— START OF Passage shown —

To offset the natural response of individuals in the form of "The paradox of thrift", governments can use increased fiscal spending. As I understand it, that was part of Keynes' solution. The trouble is, the other side of counter cyclical policy required reduced spending and increased taxes during the good times to pay off the debit (I know this is probably a simplistic view...). But, in a democracy where the political class feels beholden to the public, the part about increased taxes and reduced spending never gets done. That leaves the other option, monetary policy, to control the economy. We now see that the Fed has almost hit 0.0 interest rates, which implies that monetary policy is out of bullets, as Denninger has noted.

So, as the Government(s) implement various stimulus plans, one can only hope that these efforts can be directed toward our potentially larger problem of energy supply. One should also be aware that the claim that the economy is directly tied to oil consumption (as you mention later) has been shown to be incorrect. Certainly, from an engineering perspective, we know other ways to get things done. And, as the oil runs out, we will have no other choice but to switch to these other energy sources. It would be much better to start doing so NOW instead of waiting until after the present crisis is past as it may not be over any time soon (if ever)!

E. Swanson

Black_Dog,

Monetary policy is not out of bullets: Even with zero % interest rates the Fed can engage in "quantitative easing," and beyond that they can (and probably will) go to open monetization of the debt, what we colloquially call "printing money."

— END OF Passage shown —

Aim
Continue the exchange above on fiscal policy, monetary policy and energy supply, starting after its last sentence.

— START OF Listing —

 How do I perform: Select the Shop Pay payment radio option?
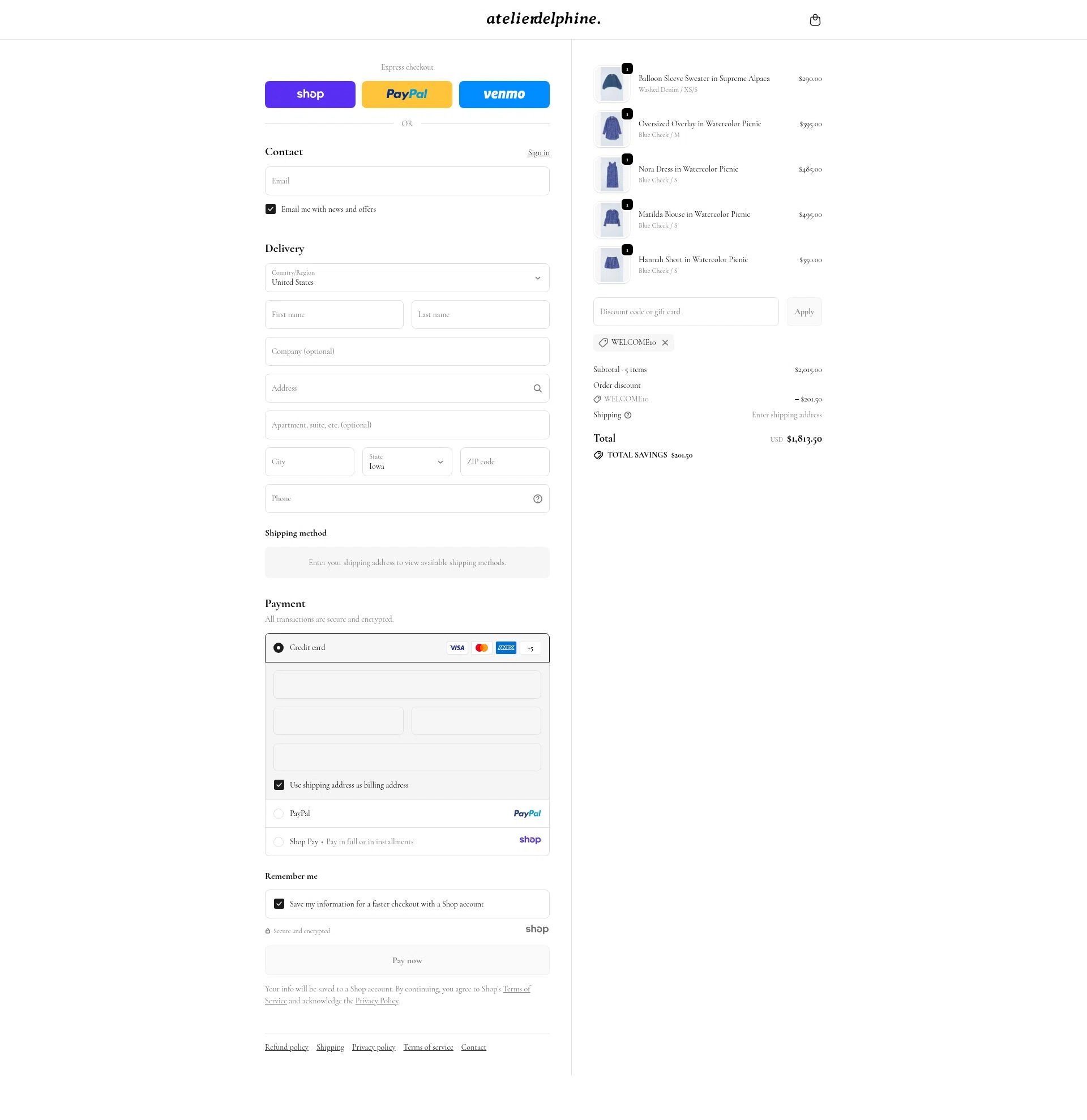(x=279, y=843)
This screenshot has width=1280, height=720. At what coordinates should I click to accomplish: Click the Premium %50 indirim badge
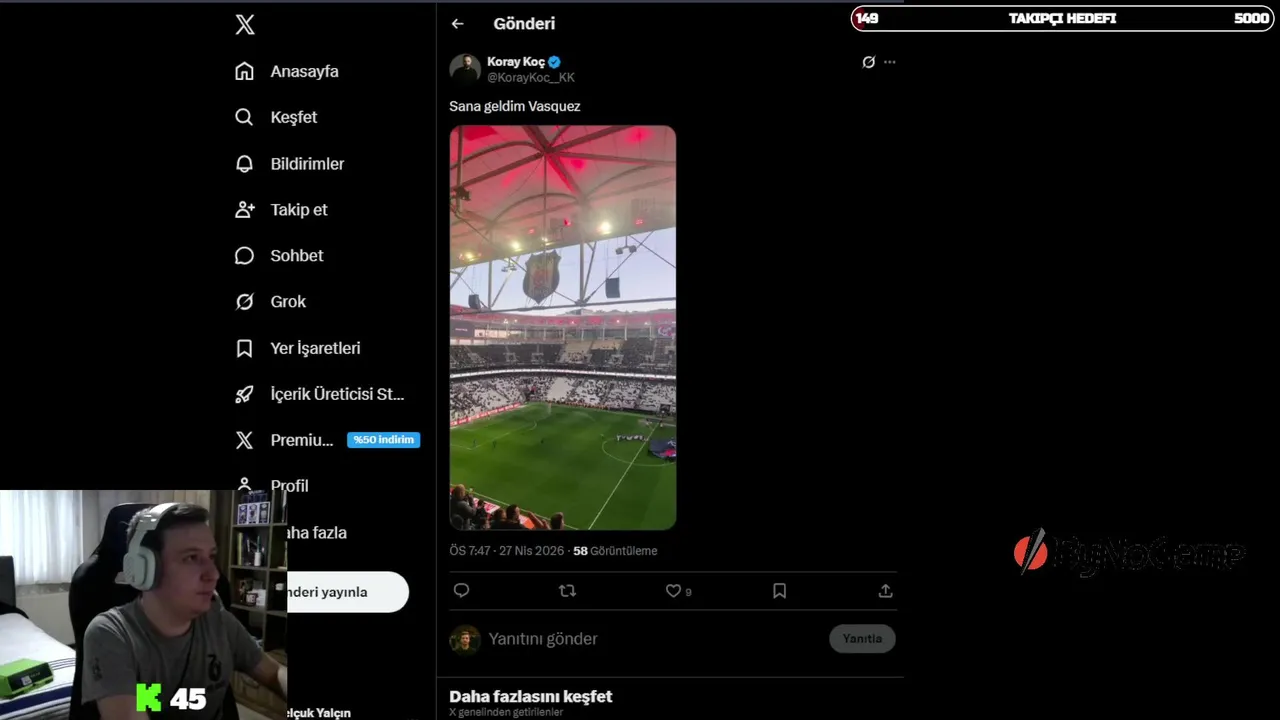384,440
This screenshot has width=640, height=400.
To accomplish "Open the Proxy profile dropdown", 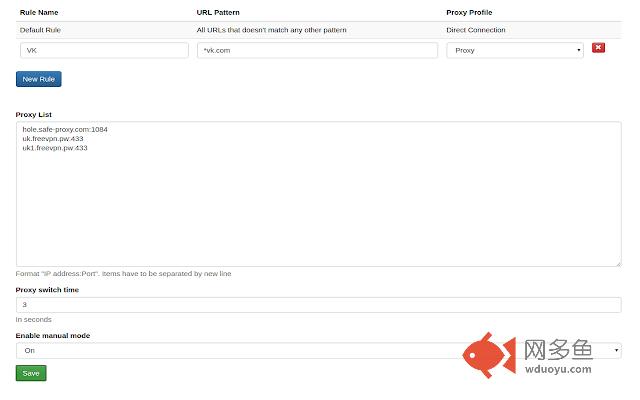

— END OF Listing —

Reply
We could make a successful transition away from oil if and only if
1. The rate of decline in net exports of oil is low, say only 3% per year.
2. Ample investment funds were available to invest in alternative sources of energy.

From what Westexas writes, I expect the rate of decline in net oil exports to be relatively abrupt--worse than 5% per year and possibly substantially worse.

From what Gail the Acturary (and others) write, I expect there to be an extreme lack of funds to finance alternative energy. Now if the Obama administration were to use a huge amount of deficit spending to finance a transition away from oil, it could be done. Not without a lot of pain, but it could be done. My pessimism results from expecting business as usual and politics as usual until we are in an severe depression with unemployment above 25%. Perhaps great pain can bring forth drastic and constructive change--but what I fear it will bring forth is dictatorship.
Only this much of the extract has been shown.